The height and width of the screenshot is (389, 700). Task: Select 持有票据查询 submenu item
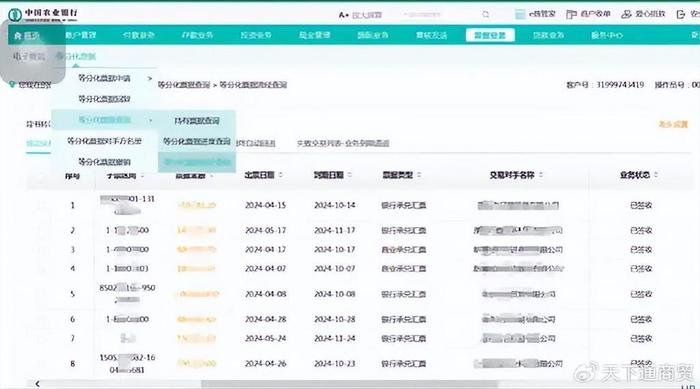[x=197, y=121]
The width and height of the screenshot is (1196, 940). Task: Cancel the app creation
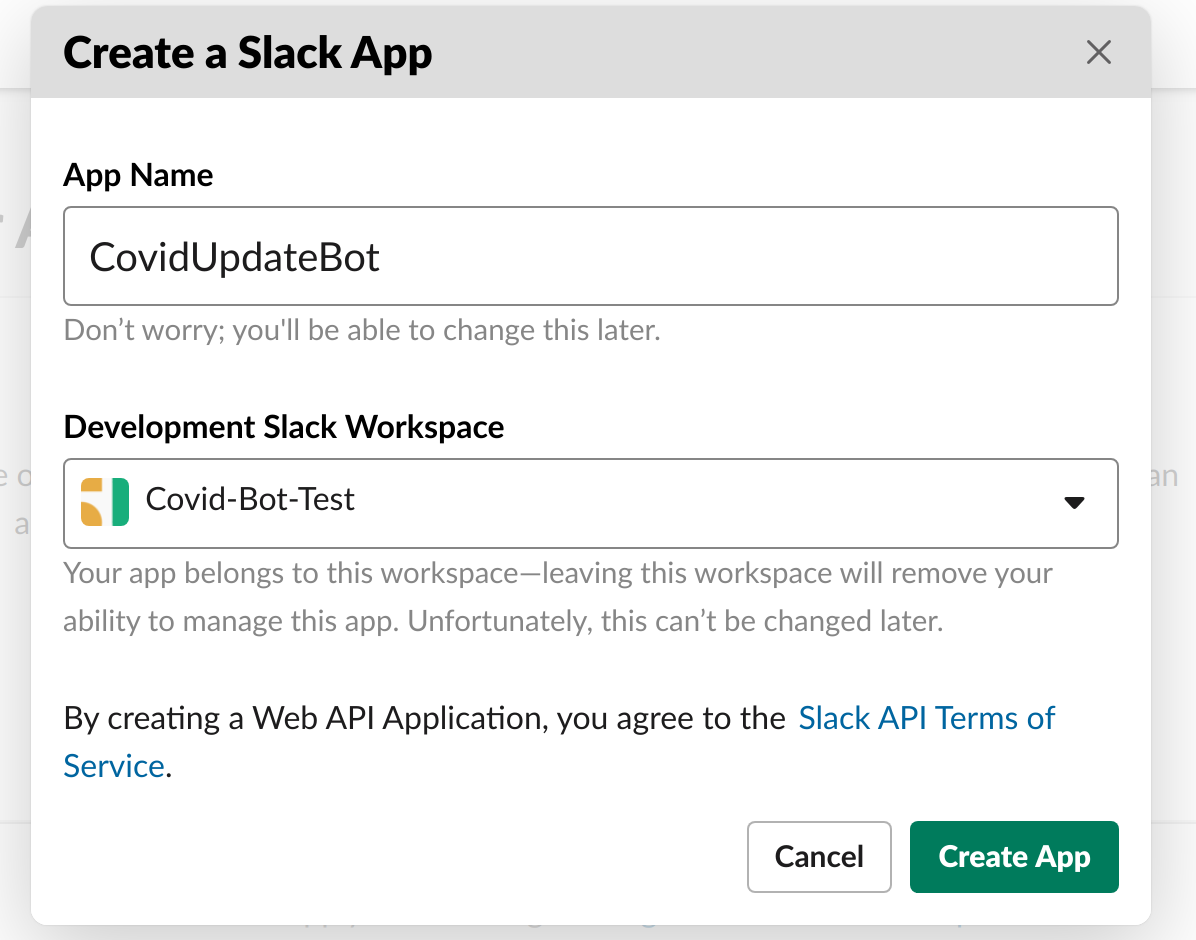(819, 857)
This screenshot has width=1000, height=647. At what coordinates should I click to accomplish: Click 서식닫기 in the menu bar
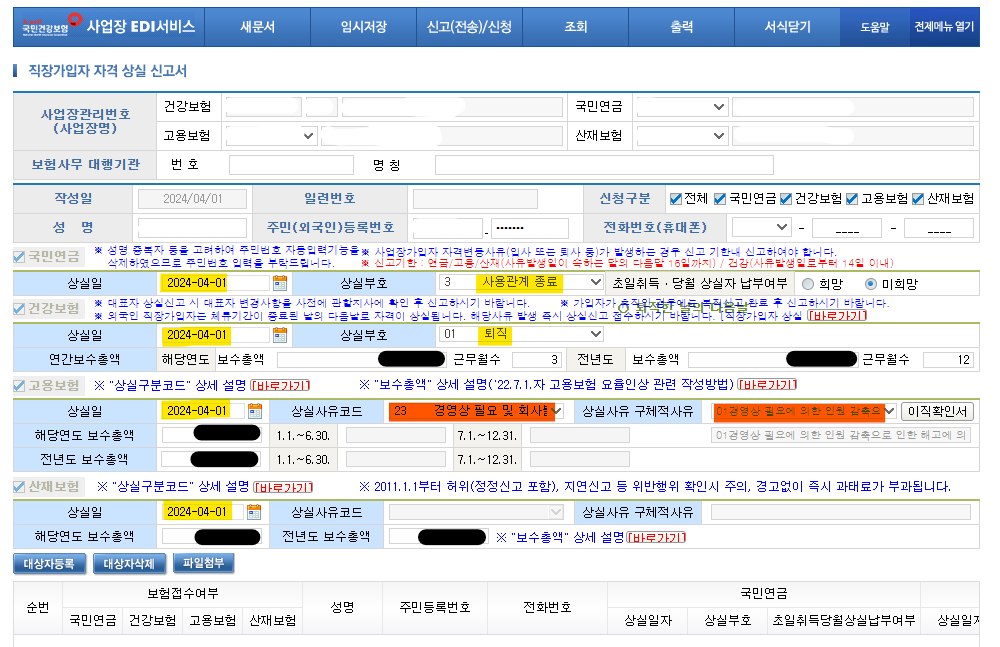tap(789, 27)
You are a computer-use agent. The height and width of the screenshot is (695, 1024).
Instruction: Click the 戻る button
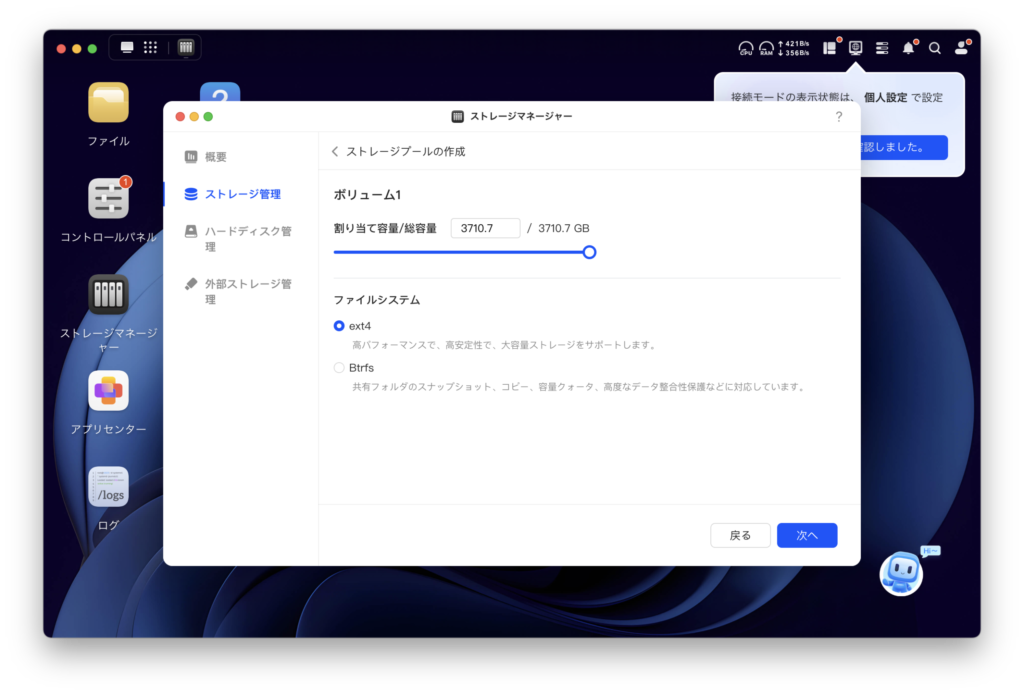click(740, 535)
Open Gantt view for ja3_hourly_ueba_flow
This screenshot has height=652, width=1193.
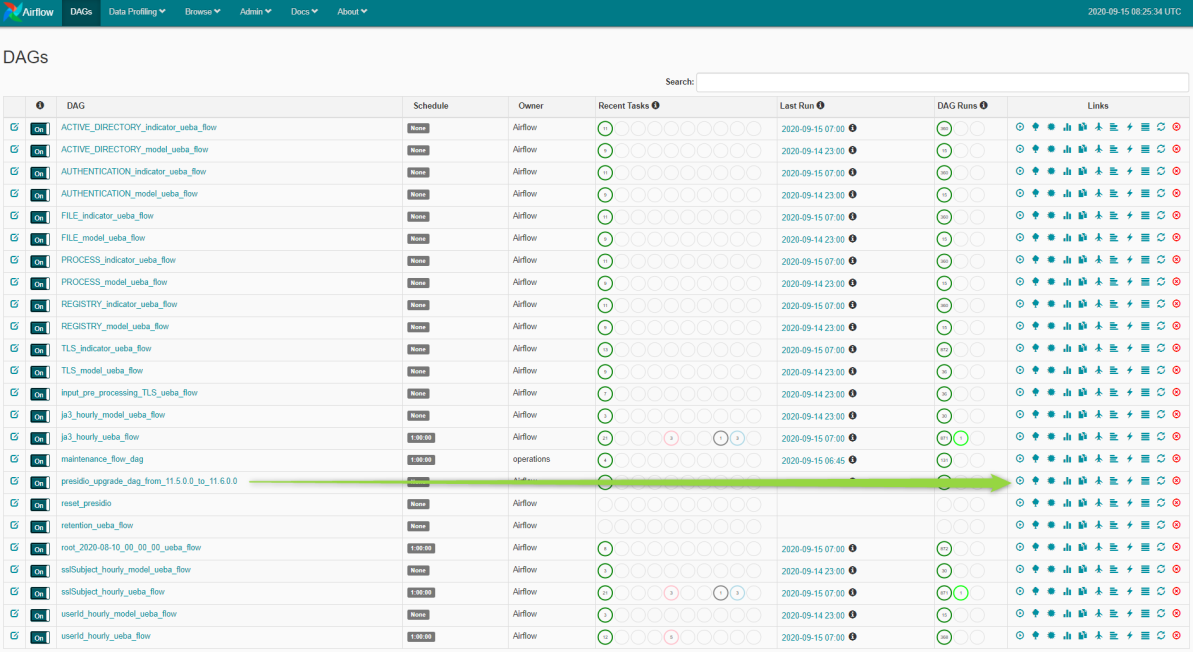1114,437
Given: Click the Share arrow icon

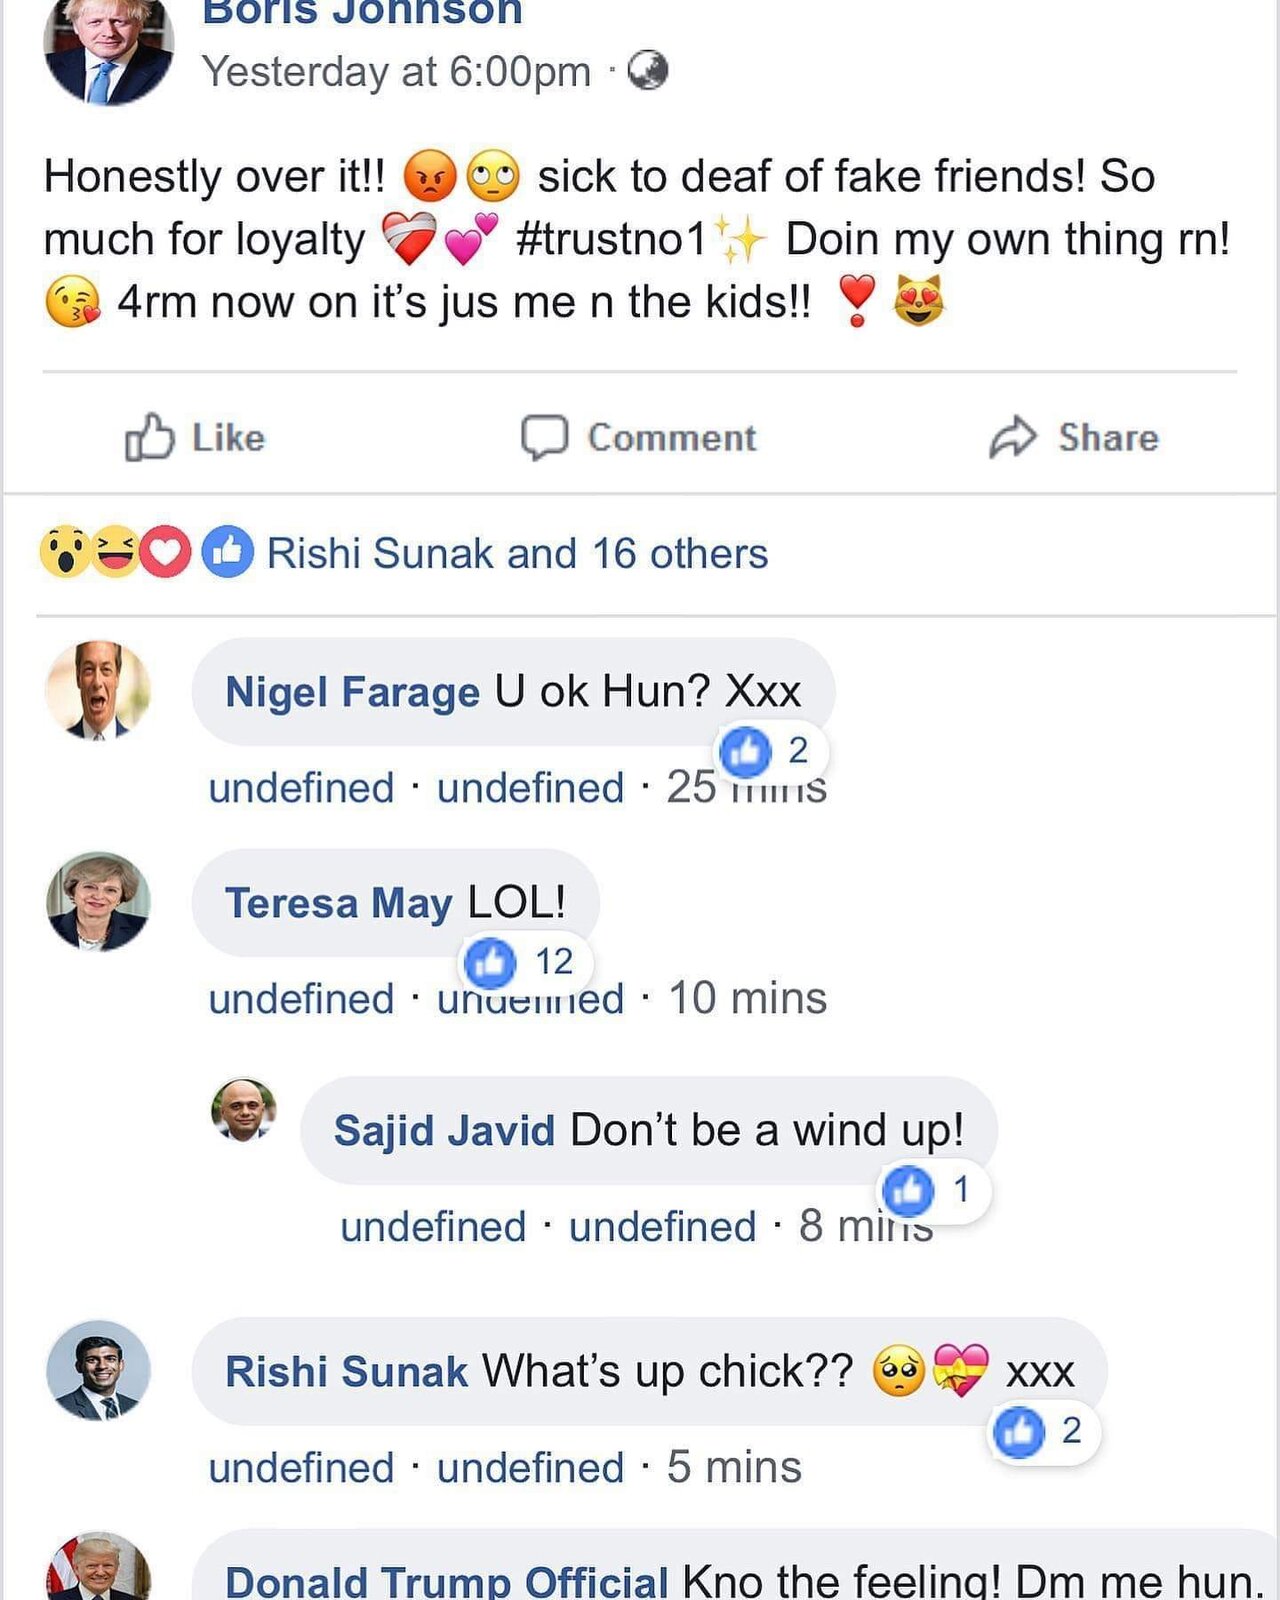Looking at the screenshot, I should point(1013,437).

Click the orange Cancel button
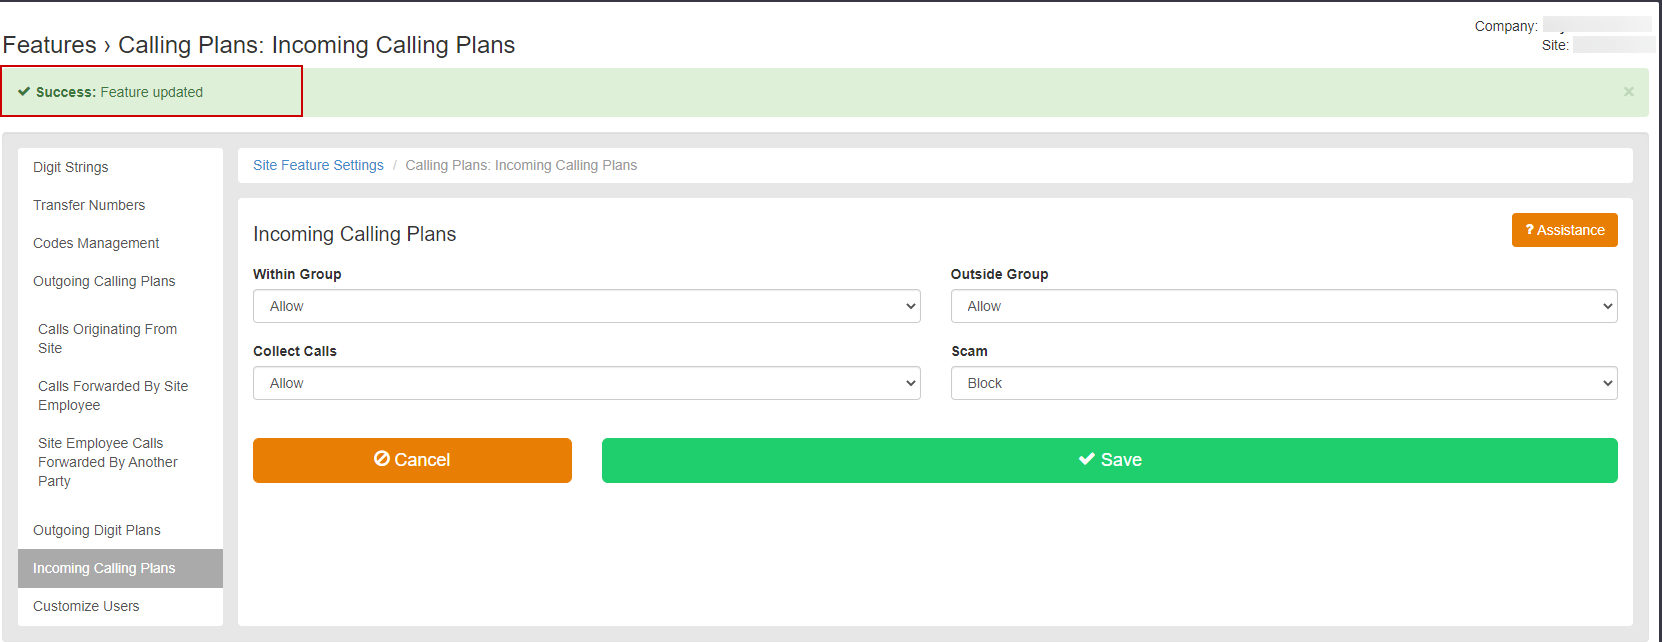[x=412, y=460]
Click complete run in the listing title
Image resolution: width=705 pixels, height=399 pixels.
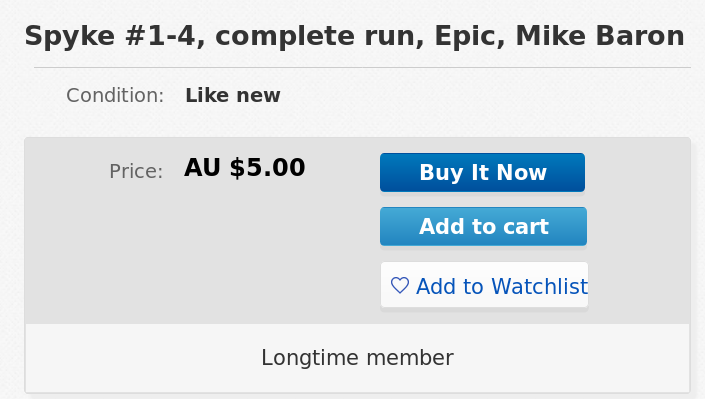pyautogui.click(x=319, y=38)
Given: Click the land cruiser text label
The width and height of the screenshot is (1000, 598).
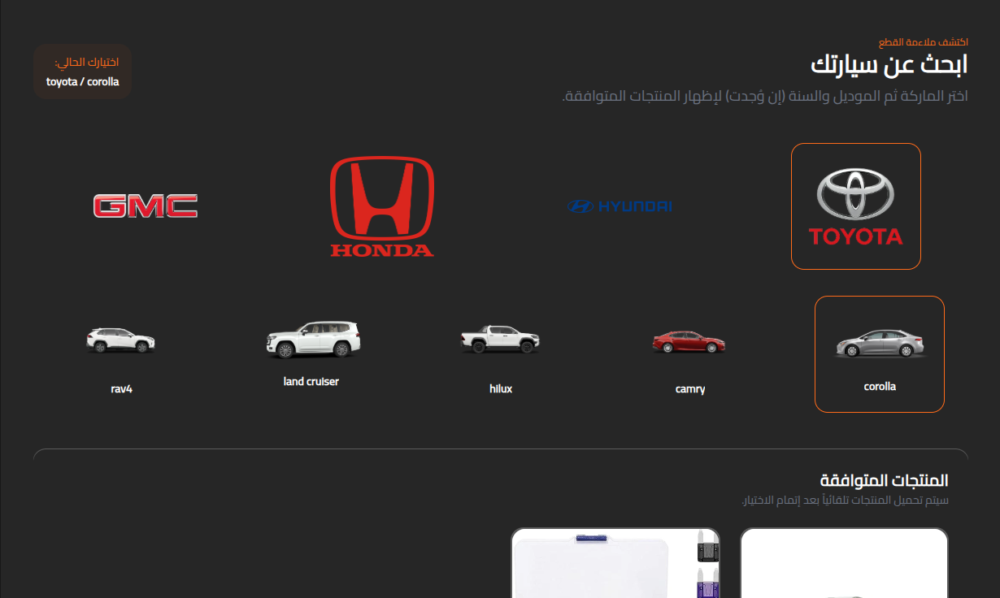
■ ■ ■ ■ ■
▶ _WORK ITEM_
Hand back the data above exactly, with no images.

▶ _OUTPUT_
The height and width of the screenshot is (389, 700). Task: Select 持有票据查询 submenu item
[x=197, y=121]
The width and height of the screenshot is (1196, 940). Task: Cancel the app creation
(819, 857)
This screenshot has width=1000, height=647. At what coordinates should I click to accomplish: Click 서식닫기 in the menu bar
tap(789, 27)
You are a computer-use agent. The height and width of the screenshot is (695, 1024).
Instruction: Click the 戻る button
click(740, 535)
Open Gantt view for ja3_hourly_ueba_flow
This screenshot has height=652, width=1193.
1114,437
Given: Click the Share arrow icon

Looking at the screenshot, I should point(1013,437).

Click the orange Cancel button
[x=412, y=460]
Click complete run in the listing title
Image resolution: width=705 pixels, height=399 pixels.
pyautogui.click(x=319, y=38)
Given: Click the land cruiser text label
The width and height of the screenshot is (1000, 598).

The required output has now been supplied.